Petroleum-based products also can function as emollients. Petrochemical, or a chemical derived from petroleum, doesn’t mean harmful. Petrolatum, known as petroleum jelly, remains a staple for many uses. Mineral oil is an effective lubricant.
Cindy Carfore, president of Shapley’s, described how an oil-based product balances a drying or healing action with moisturizing. “M-T-G has a drying agent and conditioning agents to keep the skin moist and conditioned. It protects against the elements that cause fungus.” This conditioner is designed as a leave-in product, to condition the hair and skin.
The lubricant silicone comes from the mineral silica. Used on hair, this substance improves how hairs slide against each other, remaining slick and reflecting light. It also repels dust and dirt.
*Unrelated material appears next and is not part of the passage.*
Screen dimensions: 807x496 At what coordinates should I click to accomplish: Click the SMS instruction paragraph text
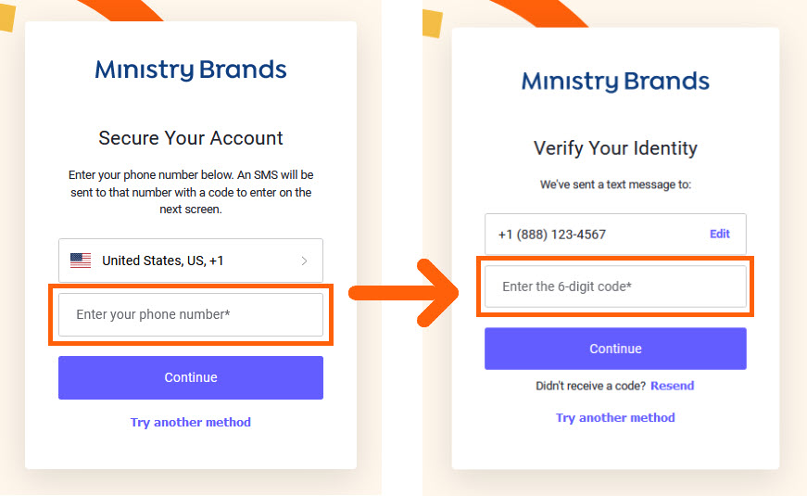(x=190, y=192)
Shampoos are detergents, made of chemical compounds. Many contain sodium laureth sulfate and/or sodium lauryl sulfate. Both are derived from lauric acid, and they are found in top-quality salon products.
Cocamide is a detergent product, made with coconut oils and an organic compound, amine. You’ll see cocamide MEA (made with the amine, monethanolamine) and cocamide DEA (with diethalolamine).
Products might contain astringents, to dry and tighten skin. Witch hazel can help relieve itching.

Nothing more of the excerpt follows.